▶ _AUFGABEN_
a - Gib aus dem Text über O Gran Camino den Abschnitt wortgetreu aus, der bei den Worten „Beim diesjährigen O“ beginnt und nach „nicht wert sind.“ endet.
b - Benenne in der Auflistung „screenshot“ in „screen capture“ um und lass sonst alles unverändert. Gib nur die Zeilen vom Anfang der Auflistung bis einschließlich der Zeile mit „tap(447, 440)“ wieder und lass die Bilder dabei weg.

Beim diesjährigen O Gran Camino sind nur drei WT- und acht PRT-Teams am Start. Keine schlechte Zahl für ein 2.1-Etappenrennen, könnte man meinen. Aber bedenken Sie, dass es außer dem Eröffnungswochenende in Belgien und zwei Eintagesrennen in Frankreich die ganze Woche über keine anderen Rennen gibt. Wo sind also all die anderen großen Teams? Es scheint, dass sie alle ihre Hausaufgaben gemacht haben und zu dem Schluss gekommen sind, dass fünf Renntage mit unvorhersehbarem Ausgang für ein paar UCI-Punkte die Mühe nicht wert sind.

"Man fragt mich 'Warum organisierst du nicht 5 Klassiker?' Ich will das nicht tun. Weil ich ein Etappenrennen in den Händen halte, das ein größeres Gewicht, einen größeren Umfang und eine größere Wachstumskapazität hat als jeder andere Klassiker desselben Niveaus", Mosquera ist von seinem Projekt begeistert.

"Obwohl es sich um ein gut organisiertes, gepflegtes und gut gestaltetes 5-Tage-Rennen handelt, können wir nicht mehr tun, als wir bereits tun, zumindest mit unseren Mitteln. Warum? Weil wir in fünf Tagen 710 Punkte vergeben, während wir bei 5 Klassikern 3000 Punkte vergeben könnten", umreißt er die klaren Grenzen der derzeitigen Punkteverteilung.

"Das System ist falsch, absurd, unhaltbar und unverschämt unverhältnismäßig. Denn es kann nicht sein, dass Jonas Vingegaard hierher kommt, drei schwere Etappen und die Gesamtwertung gewinnt und die gleichen Punkte bekommt wie der Zweitplatzierte der Clasica de Almeria", so Mosquera weiter.

Der Kontrast könnte nicht deutlicher sein, wenn man ihn mit der 2.Pro Vuelta a Andalucia von letzter Woche vergleicht, bei der 6 WT- und 10 PRT-Teams an dem 5-tägigen Etappenrennen teilnahmen, das nur drei Tage vor dem Start des Gran Camino zu Ende ging. Mosquera ist der Meinung, dass die UCI die Fahrer motivieren muss, an Mehretappenrennen mit einer angemessenen UCI-Punkteausschüttung teilzunehmen

Nach Ansicht des Veranstalters ist es unerhört, dass der Sieg bei einem 1.1-Rennen fast so viel wert ist wie eine Grand-Tour-Etappe. "Ich spreche zur Verteidigung der Etappenrennen. Ich habe nichts gegen Klassiker, aber wir sind ein Land der Mehrtagesrennen. Es kann nicht sein, dass ein Klassiker mehr Punkte bringt als eine Etappe der Vuelta a España."

▶ _BEREITGESTELLTES MATERIAL_
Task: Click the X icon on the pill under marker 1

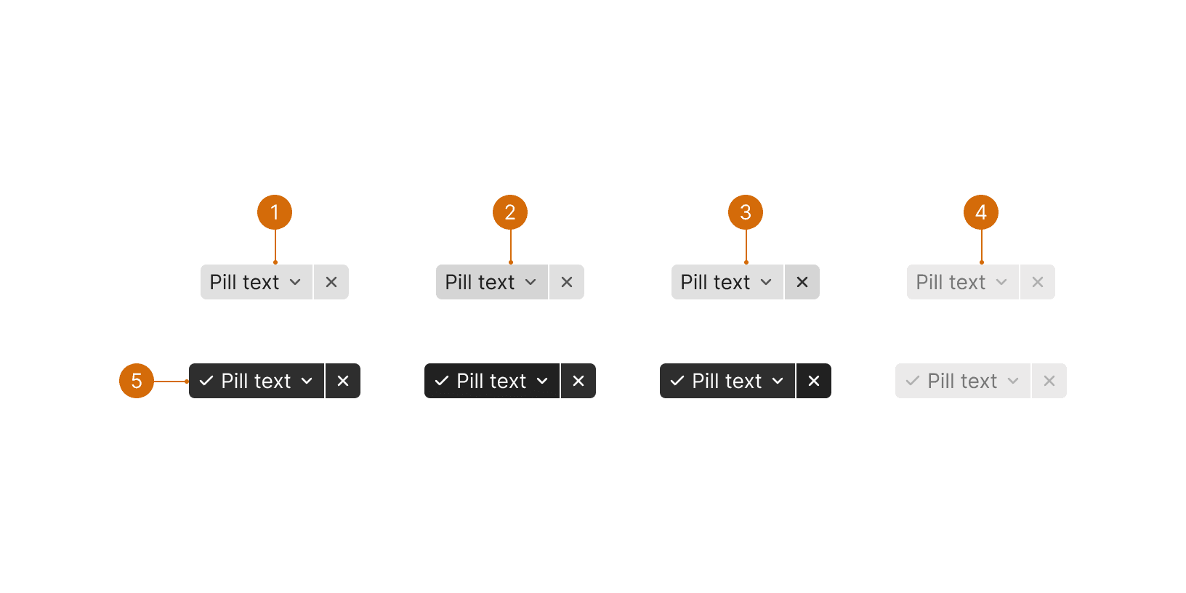Action: 331,282
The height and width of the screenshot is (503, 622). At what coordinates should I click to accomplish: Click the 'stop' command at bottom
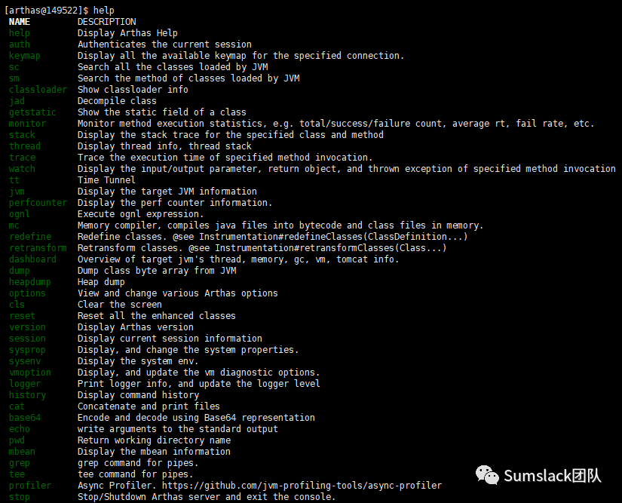20,497
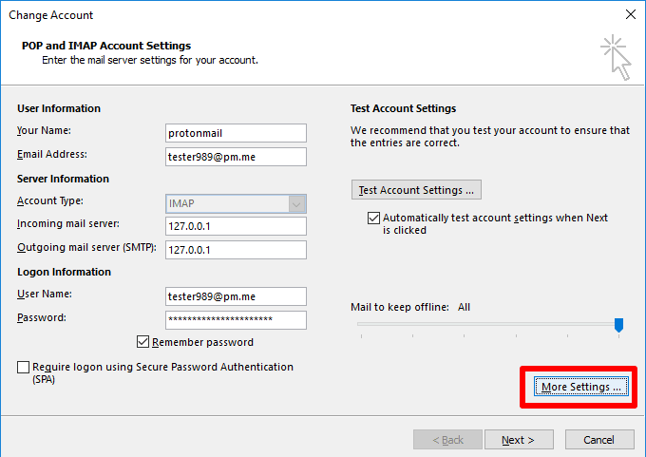Click the greyed-out Back button

tap(447, 440)
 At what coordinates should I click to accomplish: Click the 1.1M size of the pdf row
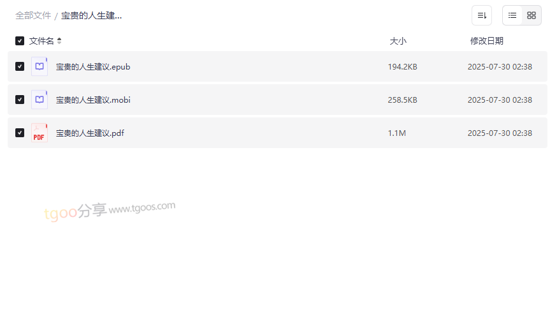tap(396, 133)
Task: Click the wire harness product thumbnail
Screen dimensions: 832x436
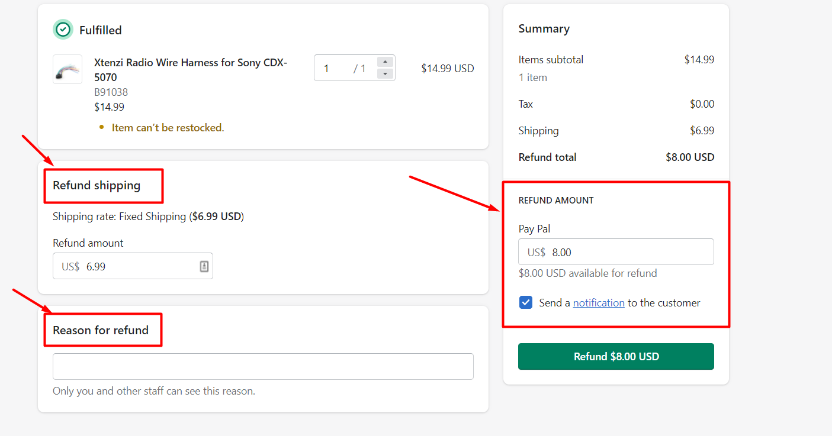Action: tap(68, 69)
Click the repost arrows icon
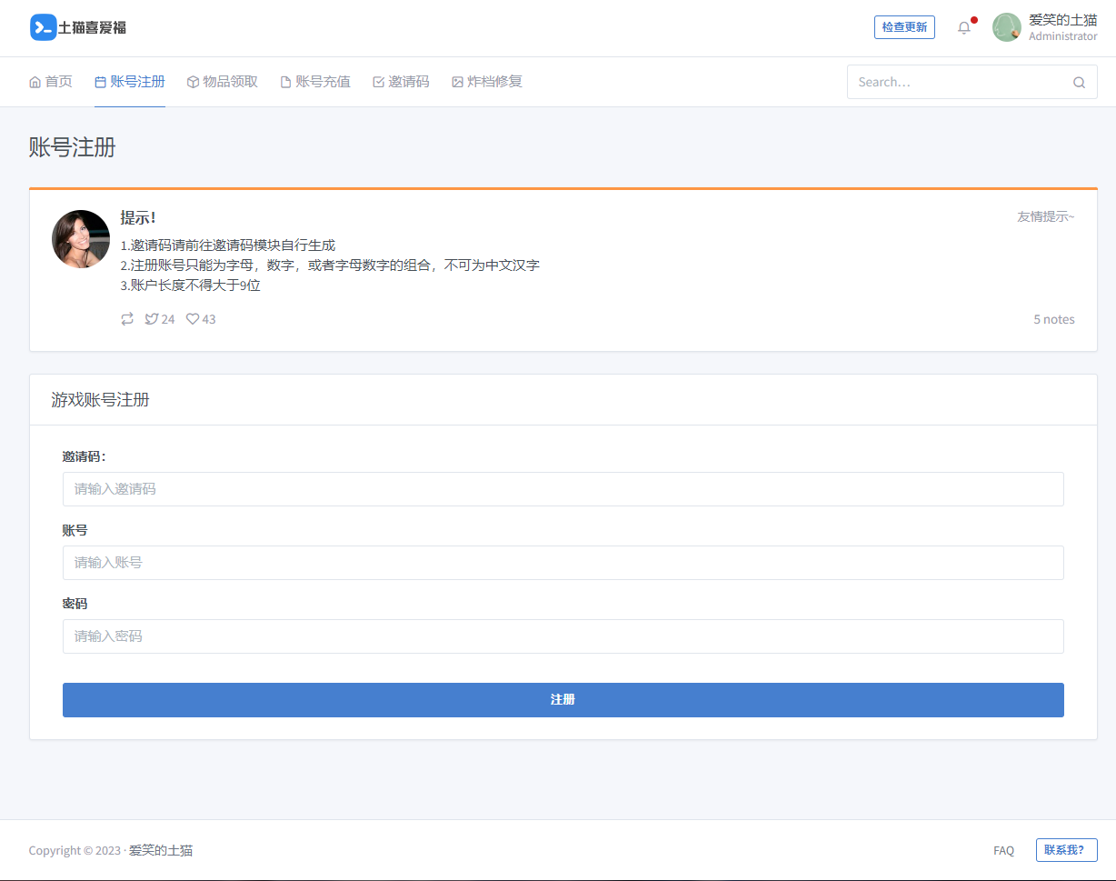 pos(127,319)
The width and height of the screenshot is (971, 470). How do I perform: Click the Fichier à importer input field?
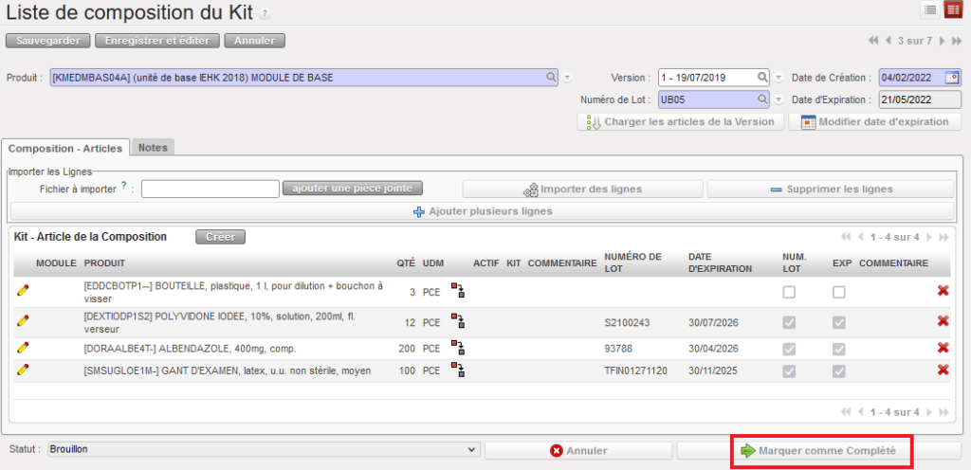tap(210, 189)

▶ _LÖSUNGEN_
a -
Beim diesjährigen O Gran Camino sind nur drei WT- und acht PRT-Teams am Start. Keine schlechte Zahl für ein 2.1-Etappenrennen, könnte man meinen. Aber bedenken Sie, dass es außer dem Eröffnungswochenende in Belgien und zwei Eintagesrennen in Frankreich die ganze Woche über keine anderen Rennen gibt. Wo sind also all die anderen großen Teams? Es scheint, dass sie alle ihre Hausaufgaben gemacht haben und zu dem Schluss gekommen sind, dass fünf Renntage mit unvorhersehbarem Ausgang für ein paar UCI-Punkte die Mühe nicht wert sind.

b -
Task: Click the X icon on the pill under marker 1

Action: 331,282
The height and width of the screen capture is (503, 622). At what coordinates should I click to accomplish: Click the 'stop' command at bottom
20,497
Click the greyed-out Back button

tap(447, 440)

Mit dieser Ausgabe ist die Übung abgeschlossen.